Valid from 01/11/2002

[F4472A Pre-trial diet: inquiry about legal representation of accused in cases of sexual offencesS

(1)Where a case to be tried in the High Court is in respect of a sexual offence to which section 288C of this Act applies, the court shall order that, before the trial diet, there shall be a diet under this section and ordain the accused then to attend.

(2)At a diet under this section, the court shall ascertain whether or not the accused has engaged a solicitor for the purposes of his defence at the trial.

(3)Where, following inquiries for the purposes of subsection (2) above, it appears to the court that the accused has not engaged a solicitor for the purposes of his defence at his trial, it may adjourn the diet under this section for a period of not more than 48 hours and ordain the accused then to attend.

(4)A diet under this section shall be not less than 15 clear days after the service of the indictment and not less than 10 clear days before the trial diet.

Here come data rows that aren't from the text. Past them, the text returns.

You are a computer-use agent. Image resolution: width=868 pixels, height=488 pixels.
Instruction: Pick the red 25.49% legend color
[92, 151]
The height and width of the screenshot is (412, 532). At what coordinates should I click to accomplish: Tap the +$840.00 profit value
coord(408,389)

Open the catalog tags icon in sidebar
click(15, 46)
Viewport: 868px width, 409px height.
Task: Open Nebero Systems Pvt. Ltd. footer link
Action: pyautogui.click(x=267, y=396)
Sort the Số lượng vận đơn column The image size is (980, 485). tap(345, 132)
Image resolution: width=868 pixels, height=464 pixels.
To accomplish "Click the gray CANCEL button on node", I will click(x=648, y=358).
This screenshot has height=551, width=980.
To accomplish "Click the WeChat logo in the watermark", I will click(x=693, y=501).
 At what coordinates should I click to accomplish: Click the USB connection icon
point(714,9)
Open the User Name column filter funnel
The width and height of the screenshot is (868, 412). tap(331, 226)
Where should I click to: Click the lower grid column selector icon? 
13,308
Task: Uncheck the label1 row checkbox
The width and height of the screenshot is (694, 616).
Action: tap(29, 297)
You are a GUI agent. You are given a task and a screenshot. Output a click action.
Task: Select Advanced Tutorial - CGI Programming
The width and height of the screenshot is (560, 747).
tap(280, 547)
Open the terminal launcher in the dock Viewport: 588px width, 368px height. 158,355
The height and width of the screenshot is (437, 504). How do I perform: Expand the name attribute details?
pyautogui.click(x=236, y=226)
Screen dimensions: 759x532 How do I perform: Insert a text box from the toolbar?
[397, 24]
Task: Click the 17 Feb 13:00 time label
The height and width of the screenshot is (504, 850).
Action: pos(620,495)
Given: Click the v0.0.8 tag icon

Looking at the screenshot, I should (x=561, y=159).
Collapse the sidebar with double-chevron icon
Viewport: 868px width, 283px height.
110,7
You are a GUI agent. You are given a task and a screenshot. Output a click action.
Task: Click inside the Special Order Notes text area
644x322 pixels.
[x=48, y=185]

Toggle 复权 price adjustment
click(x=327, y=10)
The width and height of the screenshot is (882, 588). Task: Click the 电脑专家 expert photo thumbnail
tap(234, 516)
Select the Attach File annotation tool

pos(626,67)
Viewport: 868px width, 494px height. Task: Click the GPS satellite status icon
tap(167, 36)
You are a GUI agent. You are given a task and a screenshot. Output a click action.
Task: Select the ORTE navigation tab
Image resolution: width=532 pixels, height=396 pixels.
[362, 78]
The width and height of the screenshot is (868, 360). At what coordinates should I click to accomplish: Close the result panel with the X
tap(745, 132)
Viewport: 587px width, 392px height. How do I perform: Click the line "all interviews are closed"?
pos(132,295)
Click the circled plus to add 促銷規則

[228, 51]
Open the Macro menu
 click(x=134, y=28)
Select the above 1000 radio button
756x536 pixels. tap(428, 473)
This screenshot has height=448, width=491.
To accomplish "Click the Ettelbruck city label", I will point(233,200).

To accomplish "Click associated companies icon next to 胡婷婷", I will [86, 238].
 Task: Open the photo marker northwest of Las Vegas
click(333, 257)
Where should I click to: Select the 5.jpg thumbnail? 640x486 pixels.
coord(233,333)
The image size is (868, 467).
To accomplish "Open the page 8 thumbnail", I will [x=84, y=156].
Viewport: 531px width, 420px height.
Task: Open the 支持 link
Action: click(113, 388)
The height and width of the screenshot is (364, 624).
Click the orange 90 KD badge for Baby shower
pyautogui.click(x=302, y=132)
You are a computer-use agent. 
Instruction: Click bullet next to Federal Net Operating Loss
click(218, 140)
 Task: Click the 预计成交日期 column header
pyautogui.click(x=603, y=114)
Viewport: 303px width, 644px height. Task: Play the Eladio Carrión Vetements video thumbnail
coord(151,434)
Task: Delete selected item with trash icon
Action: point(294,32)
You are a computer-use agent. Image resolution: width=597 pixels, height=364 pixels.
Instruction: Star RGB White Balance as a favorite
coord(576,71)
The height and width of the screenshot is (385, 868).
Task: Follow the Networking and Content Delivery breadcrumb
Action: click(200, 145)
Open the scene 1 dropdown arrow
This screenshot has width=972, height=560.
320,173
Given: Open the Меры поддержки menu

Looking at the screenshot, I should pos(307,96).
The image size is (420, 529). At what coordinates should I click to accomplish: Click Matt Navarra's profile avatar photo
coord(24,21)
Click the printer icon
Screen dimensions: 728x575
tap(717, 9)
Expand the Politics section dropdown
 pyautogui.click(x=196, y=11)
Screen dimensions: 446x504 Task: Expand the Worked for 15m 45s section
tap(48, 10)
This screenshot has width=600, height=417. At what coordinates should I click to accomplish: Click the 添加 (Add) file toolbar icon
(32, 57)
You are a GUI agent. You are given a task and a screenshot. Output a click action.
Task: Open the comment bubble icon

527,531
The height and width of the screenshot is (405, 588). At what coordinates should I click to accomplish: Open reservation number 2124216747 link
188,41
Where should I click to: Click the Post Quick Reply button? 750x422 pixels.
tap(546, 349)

(5)A diet under this section may be conjoined with a preliminary diet.

(6)A court may, at a diet under this section, postpone the trial diet.

(7)The court may dispense with a diet under this section previously ordered, but only if a solicitor engaged by the accused for the purposes of the defence of the accused at the trial has, in writing—

(a)confirmed his engagement for that purpose; and

(b)requested that the diet be dispensed with.

(8)Where—

(a)a solicitor has requested, under subsection (7) above, that a diet under this section be dispensed with; and

(b)before that diet has been held or dispensed with, the solicitor—

(i)is dismissed by the accused; or

(ii)withdraws,

the solicitor shall forthwith inform the court in writing of those facts.

(9)It is the duty of a solicitor who—

(a)was engaged for the purposes of the defence of the accused at the trial—

(i)at the time of a diet under this section; or

(ii)in the case of a diet which, under subsection (7) above, is dispensed with, at the time when it was so dispensed with; and

(b)after that time but before the trial diet—

(i)is dismissed by the accused; or

(ii)withdraws,

forthwith to inform the court in writing of those facts.